Write out the records as a JSON list of strings, one string per line and no blank lines, from the start of the records through the line containing "pyautogui.click(x=165, y=622)". Leave the pictures out.

● ● ● ● ●

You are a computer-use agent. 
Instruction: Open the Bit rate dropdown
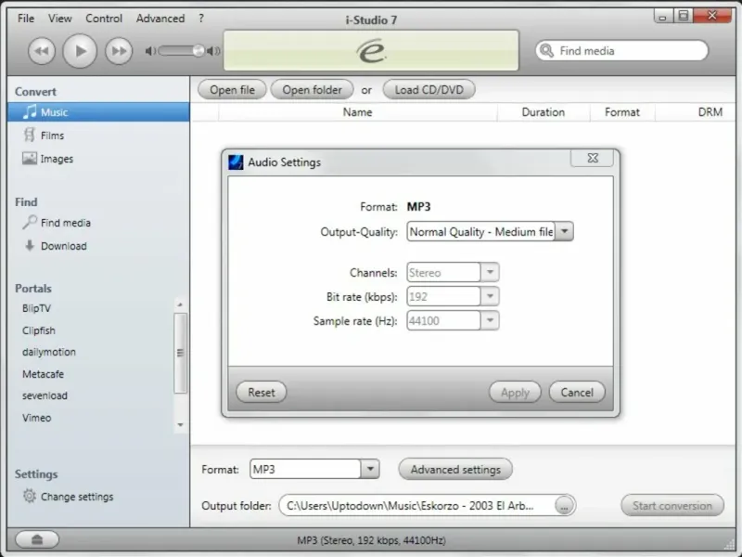[490, 296]
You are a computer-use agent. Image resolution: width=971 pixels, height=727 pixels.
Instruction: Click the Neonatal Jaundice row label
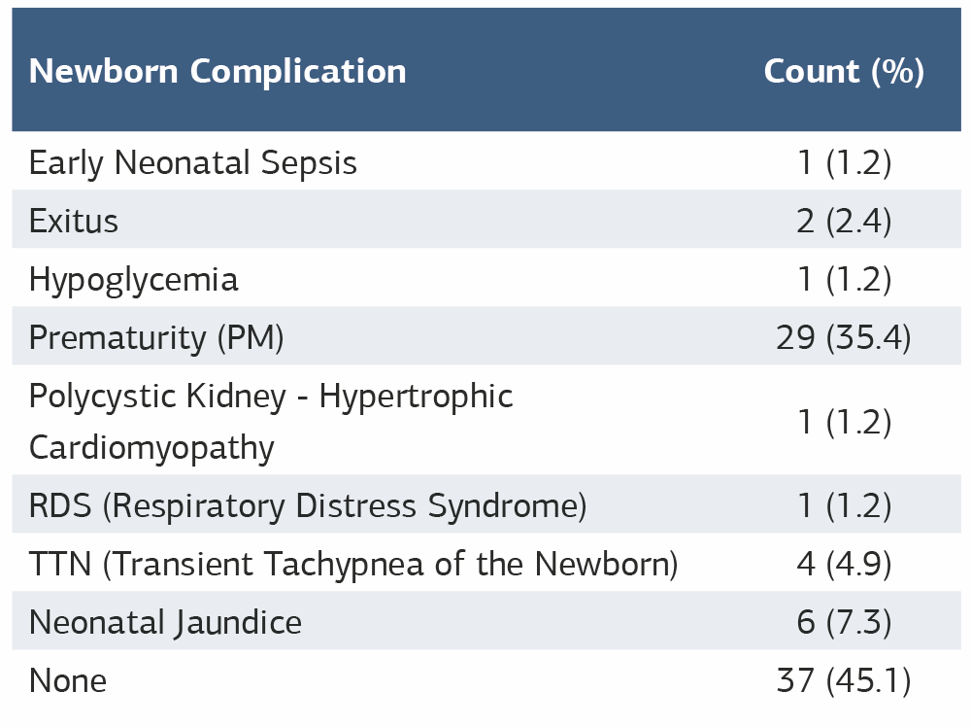pyautogui.click(x=165, y=622)
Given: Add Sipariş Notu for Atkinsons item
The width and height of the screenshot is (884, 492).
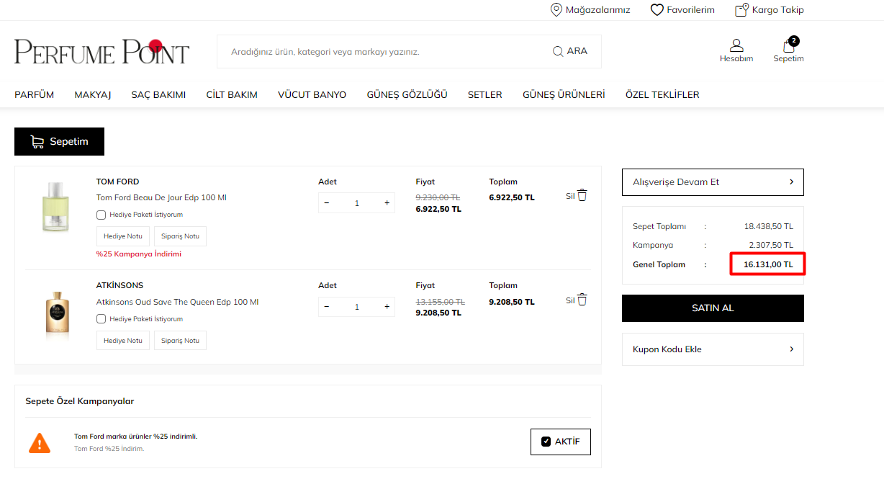Looking at the screenshot, I should click(180, 340).
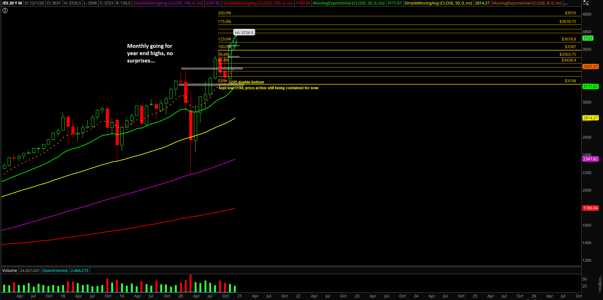Image resolution: width=603 pixels, height=300 pixels.
Task: Click the Hi: 3726.5 price bubble
Action: coord(244,33)
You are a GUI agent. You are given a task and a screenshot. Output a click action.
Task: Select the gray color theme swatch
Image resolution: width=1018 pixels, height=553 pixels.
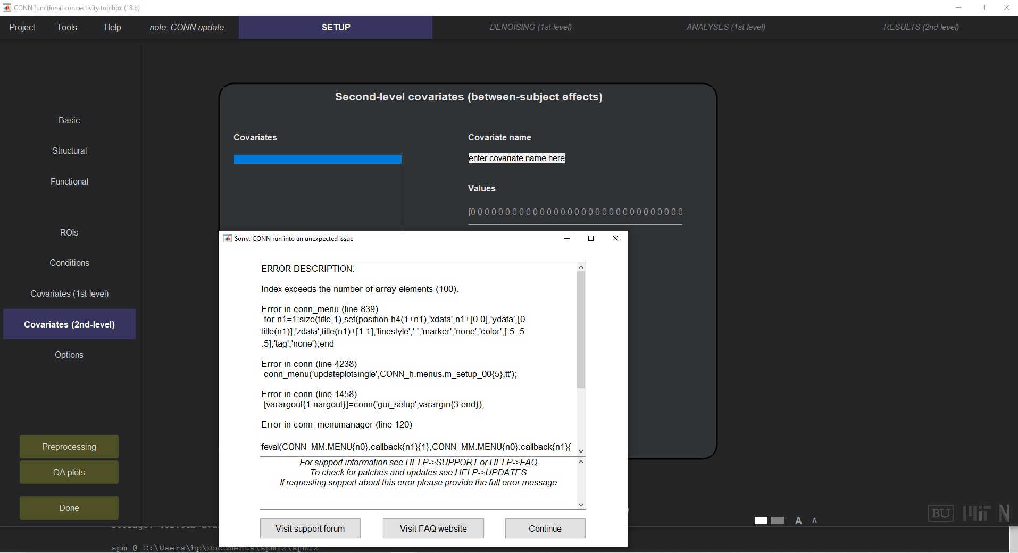tap(778, 521)
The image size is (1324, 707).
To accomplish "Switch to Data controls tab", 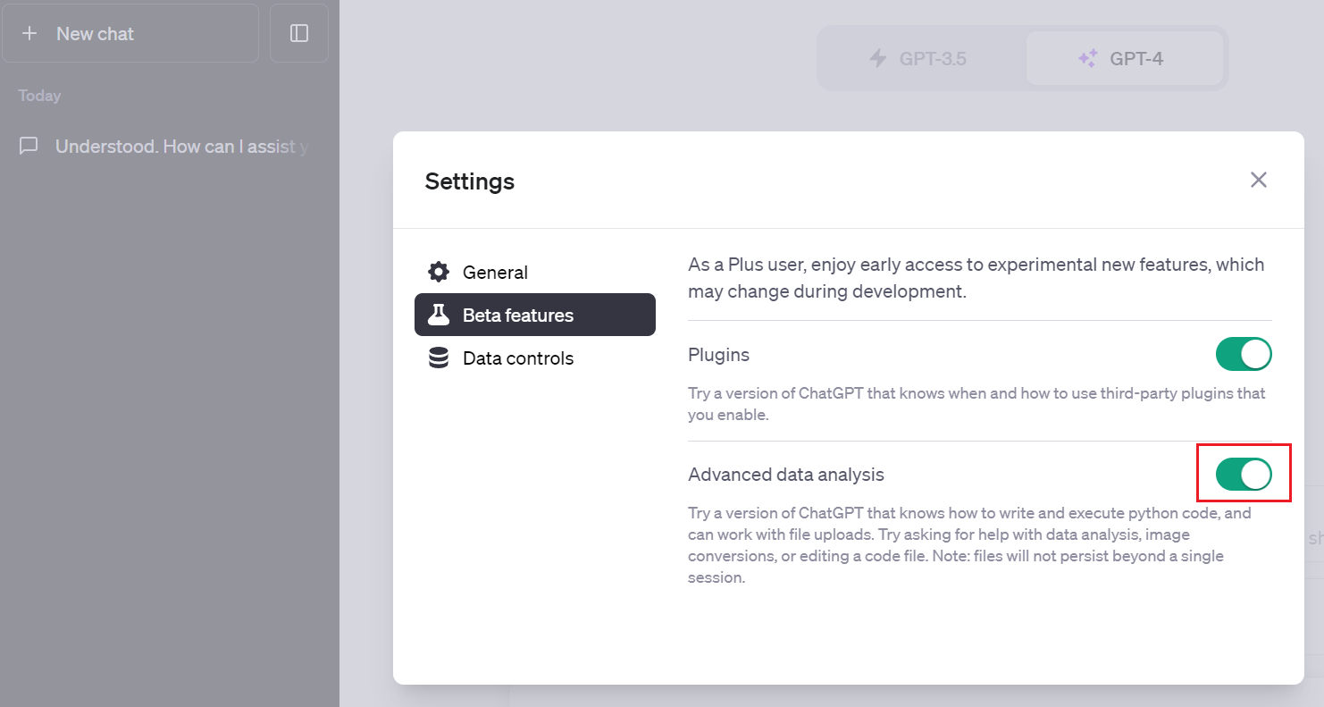I will coord(518,358).
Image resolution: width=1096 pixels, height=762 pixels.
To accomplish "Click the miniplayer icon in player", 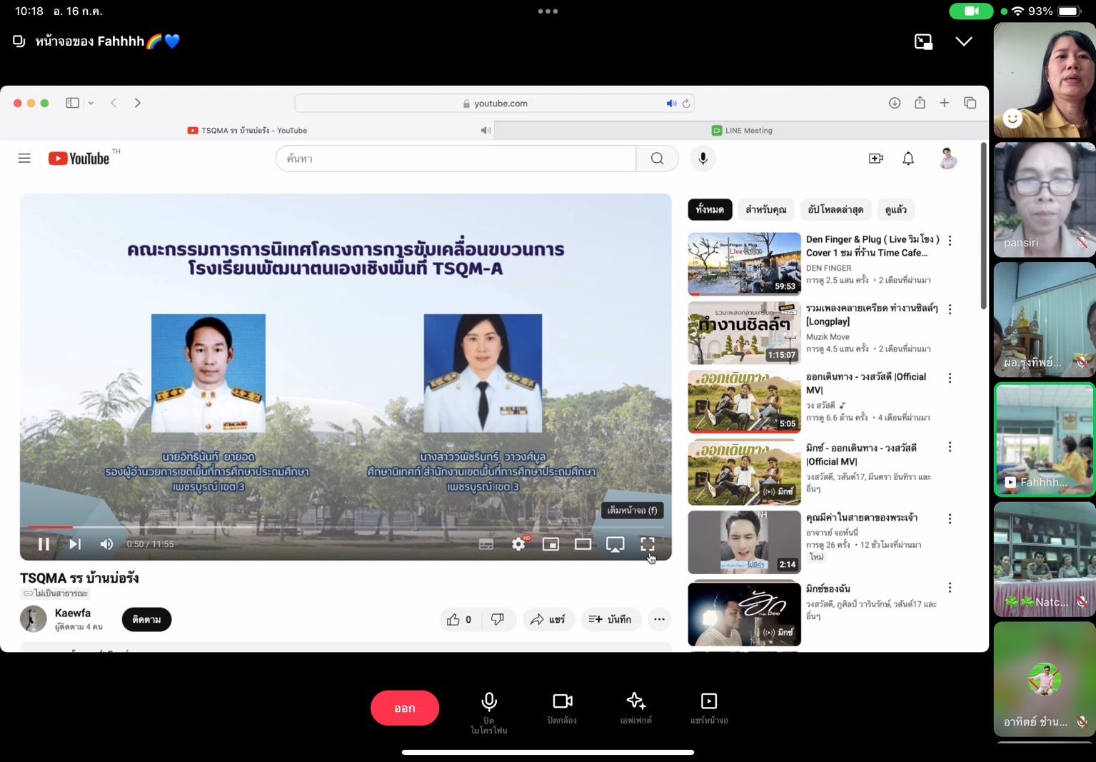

● ● ● ● ●

ANSWER TO THIS EXERCISE
[
  "You are a computer-use agent. ",
  "Instruction: Open the Bit rate dropdown",
  "[490, 296]",
  "You are a computer-use agent. Image resolution: width=971 pixels, height=727 pixels.",
  "Instruction: Click the Neonatal Jaundice row label",
  "pyautogui.click(x=165, y=622)"
]